Retype, exactly and only, each line from the one containing "HIPAA Policy (612, 2507)" to the end of the records below.
#### Data in this exercise
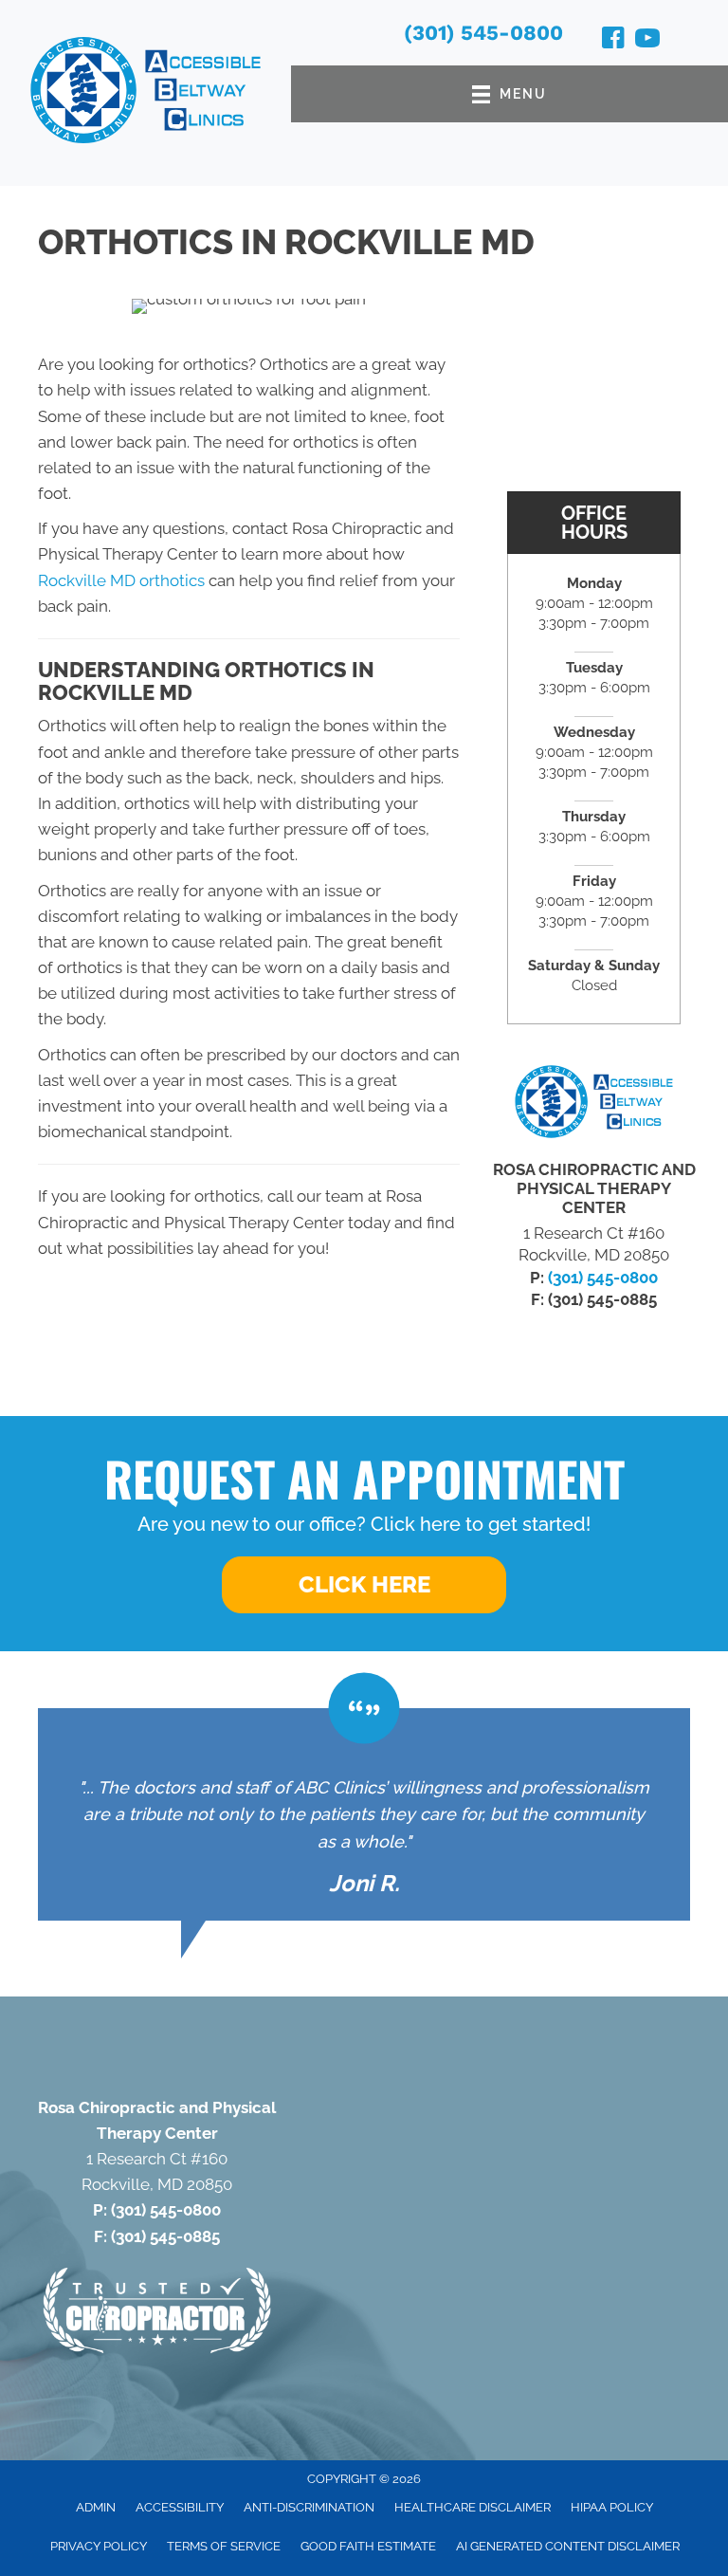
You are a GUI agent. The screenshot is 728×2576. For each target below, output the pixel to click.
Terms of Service (224, 2546)
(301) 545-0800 (483, 33)
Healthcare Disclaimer (472, 2507)
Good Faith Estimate (368, 2546)
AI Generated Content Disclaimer (568, 2546)
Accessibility (180, 2507)
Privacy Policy (98, 2546)
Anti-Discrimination (309, 2507)
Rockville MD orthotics (121, 580)
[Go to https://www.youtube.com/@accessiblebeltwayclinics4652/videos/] (647, 41)
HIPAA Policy (612, 2507)
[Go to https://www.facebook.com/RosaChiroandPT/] (613, 41)
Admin (96, 2507)
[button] (364, 1584)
########
**Response box:**
HIPAA Policy (612, 2507)
[Go to https://www.facebook.com/RosaChiroandPT/] (613, 41)
Admin (96, 2507)
[button] (364, 1584)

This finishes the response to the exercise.